The Rho-Specific GEF Lfc Interacts with Neurabin and Spinophilin to Regulate Dendritic Spine Morphology

Neurabin and spinophilin are homologous protein phosphatase 1 and actin binding proteins that regulate dendritic spine function. A yeast two-hybrid analysis using the coiled-coil domain of neurabin revealed an interaction with Lfc, a Rho GEF. Lfc was highly expressed in brain, where it interacted with either neurabin or spinophilin. In neurons, Lfc was largely found in the shaft of dendrites in association with microtubules but translocated to spines upon neuronal stimulation. Moreover, expression of Lfc resulted in reduction in spine length and size. Both the translocation and the effect on spine morphology depended on the coiled-coil domain of Lfc. Coexpression of neurabin or spinophilin with Lfc resulted in their clustering together with F-actin, a process that depended on Rho activity. Thus, interaction between Lfc and neurabin/spinophilin selectively regulates Rho-dependent organization of F-actin in spines and is a link between the microtubule and F-actin cytoskeletons in dendrites.

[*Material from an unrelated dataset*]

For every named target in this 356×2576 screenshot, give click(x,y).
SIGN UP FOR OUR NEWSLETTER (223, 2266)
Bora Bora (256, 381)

The scaffold protein, Homer1b/c, regulates axon pathfinding in the central nervous system in vivo

Homer proteins are a family of multidomain cytosolic proteins that have been postulated to serve as scaffold proteins that affect responses to extracellular signals by regulating protein–protein interactions. We tested whether Homer proteins are involved in axon pathfinding in vivo, by expressing both wild-type and mutant isoforms of Homer in Xenopus optic tectal neurons. Time-lapse imaging demonstrated that interfering with the ability of endogenous Homer to form protein–protein interactions resulted in axon pathfinding errors at stereotypical choice points. These data demonstrate a function for scaffold proteins such as Homer in axon guidance. Homer may facilitate signal transduction from cell-surface receptors to intracellular proteins that govern the establishment of axon trajectories.

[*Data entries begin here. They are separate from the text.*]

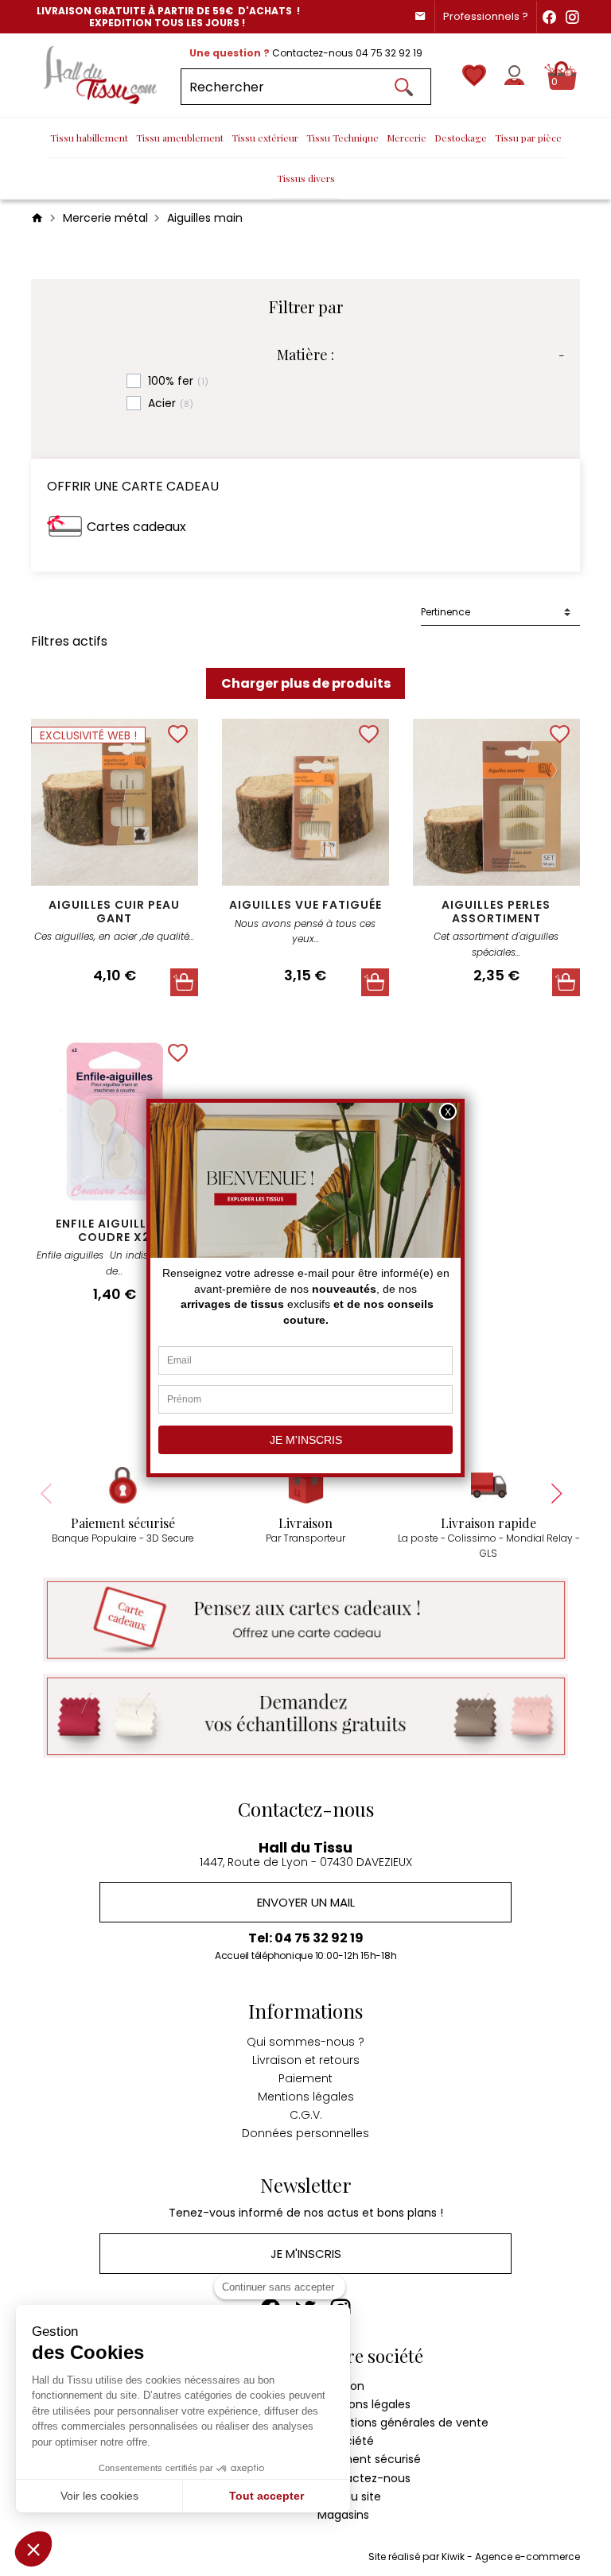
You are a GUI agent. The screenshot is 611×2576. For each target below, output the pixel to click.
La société (345, 2441)
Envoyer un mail (306, 1902)
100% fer (178, 381)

Infection of frog neurons with vaccinia virus permits in vivo expression of foreign proteins

Vaccinia virus can be used to infect cells in the CNS of frogs, Xenopus laevis, and Rana pipiens, both in vivo and in vitro. In vivo infections were accomplished by injection of viral solution into the tectal ventricle of stage 40-48 tadpoles or by local injections into distinct neural regions. Infections with high titer of virus injected into the ventricle resulted in the majority of cells in the brain expressing foreign protein, while cells in the retina and optic nerve showed no expression. Infection with lower viral titers resulted in fewer infected cells that were distributed throughout the otherwise normal tissue. Intense expression of foreign protein in the brain was observed 36 hr after injection and remained high for at least 4 days. Infected animals developed normally and had the same number of cells in the optic tectum as control animals. Infection with a recombinant virus carrying the gene for Green Fluorescent Protein labels neurons, so that infected cells can be observed in vivo. Vaccinia virus provides a versatile means to alter proteins in distinct populations of neurons in amphibia.